Best answer: Certainly if it hasn't been serviced in the past year or two, do that.

I would put a small powerful fan on the floor underneath/in front of the unit, blowing directly up. I have used these in several air-routing situations and they've served me well.
posted by Lyn Never at 12:45 PM on March 22 [3 favorites]


Best answer: I think your fan will be the key to easily circulating the cool air, you just need to direct it so that it helps push the cool air up and around the room. Folks do a similar thing in the winter with ceiling fans so that they circulate the warm air that's trapped up near the ceiling. Lowering your bed and getting the AC serviced can help too. You might also want to think about how to direct the air coming out of the AC unit upwards as it leaves the unit.
posted by pappy at 12:45 PM on March 22


Best answer: I think it's just not strong enough to cool the room. A fan will help circulate the cool air through the room, but as it mixes with the warm air in the rest of the room it'll average out and only result in a (very) small cooling effect.

Servicing the unit will help increase its power and overall effectiveness (you'll still need the fan to mix its cold air with the rest of the room).

Another option to help is put in a window fan to exhaust the hot air in the room so there's less warmth for the AC to overcome.
posted by jpeacock at 1:23 PM on March 22 [2 favorites]

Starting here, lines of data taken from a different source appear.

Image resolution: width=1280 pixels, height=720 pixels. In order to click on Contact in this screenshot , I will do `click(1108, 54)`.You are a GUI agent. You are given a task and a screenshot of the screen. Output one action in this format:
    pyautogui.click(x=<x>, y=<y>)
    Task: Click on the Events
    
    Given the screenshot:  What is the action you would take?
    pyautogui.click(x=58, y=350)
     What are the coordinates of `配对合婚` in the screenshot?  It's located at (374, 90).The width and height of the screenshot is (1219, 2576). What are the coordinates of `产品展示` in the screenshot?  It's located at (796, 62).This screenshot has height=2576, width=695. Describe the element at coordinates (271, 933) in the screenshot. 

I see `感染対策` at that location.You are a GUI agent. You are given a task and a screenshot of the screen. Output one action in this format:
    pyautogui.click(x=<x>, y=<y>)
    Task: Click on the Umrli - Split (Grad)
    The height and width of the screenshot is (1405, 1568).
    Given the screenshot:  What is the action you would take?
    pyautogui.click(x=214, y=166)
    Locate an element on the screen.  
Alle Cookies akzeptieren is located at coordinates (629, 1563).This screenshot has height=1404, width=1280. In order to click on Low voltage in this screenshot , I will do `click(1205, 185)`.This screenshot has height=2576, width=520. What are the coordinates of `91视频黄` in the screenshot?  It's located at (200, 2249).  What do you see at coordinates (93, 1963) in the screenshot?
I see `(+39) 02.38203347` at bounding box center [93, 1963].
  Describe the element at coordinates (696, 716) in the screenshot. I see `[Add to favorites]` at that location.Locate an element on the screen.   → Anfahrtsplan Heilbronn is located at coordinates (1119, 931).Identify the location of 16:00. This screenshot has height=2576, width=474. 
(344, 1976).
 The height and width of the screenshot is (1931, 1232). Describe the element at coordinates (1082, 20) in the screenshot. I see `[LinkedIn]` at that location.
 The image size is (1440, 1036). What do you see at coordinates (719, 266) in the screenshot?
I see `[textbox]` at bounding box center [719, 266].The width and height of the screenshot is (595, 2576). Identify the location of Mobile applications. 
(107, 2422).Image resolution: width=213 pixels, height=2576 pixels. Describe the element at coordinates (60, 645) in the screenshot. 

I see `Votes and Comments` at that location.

Before you do anything else I would get some big cardboard sheets or boxes and refashion them into a big snorkel or duct, using packing tape or duct tape to seal all edges. It should be shaped to direct air that flows out of the unit up, and then out toward your bed. Make the bottom end so it fits snugly over the face of the unit, but can be removed to turn it on and off. You can even put a little foam rubber around that edge to that nearly all the air from the unit flows through the snorkel. This has the same effect as lowering your bed but will be more comfortable, and more efficient than any kind of fan redirecting the cold air (except if you put a fan inside the snorkel, that could help). The snorkel should have the same cross section from bottom to top so air flows well. Ideally, at the two 90 degree turns, build a curved surface like this.
posted by beagle at 2:04 PM on March 22 [1 favorite]


I want to second jpeacock's suggestion to put in a window fan to exhaust the hot air in the room to the outside. Not only will this expel some of the heat, it will also draw the cool air upwards, and in conjunction with your fan, help with the mixing of the air. Something like this, pulling the air out, rather than drawing it in (I have know experience of this specific one, I'm just using it to illustrate).
posted by OrangeDisk at 2:06 PM on March 22 [2 favorites]


If you have some money to throw at this/if you'll be there awhile/if you pay your own electric bill:

Do you have a window you could put a newer window a/c into? Or if the existing unit is pretty old, can you just replace the through-the-wall one? Bedroom-sized a/c units aren't super expensive.

I've lived in a house where the central heating and air conditioning system only had ducts in the floor and the system was still able to cool the house, so it seems possible that your a/c just isn't powerful enough or working well.
posted by needs more cowbell at 3:25 PM on March 22


Best answer: A hassock fan might help. They're essentially a footstool with a fan inside, and the fan spins parallel to the floor like a ceiling fan. So they move air upwards. I don't know if anyone makes new ones, I have a vintage one and love it.
posted by sepviva at 5:25 PM on March 22 [2 favorites]


vienna, the a/c example in your link is a window unit — can you clarify the model in your room? "Through-the-Wall units and Window units are not necessarily interchangeable—even if they’re the same size. This is due to the difference in venting. However, there are Window ACs that can be installed through a wall, and are designed with slide-out chassis for this purpose." Your in-wall air conditioner was installed too low; additional landlord miscalculations would influence suggestions.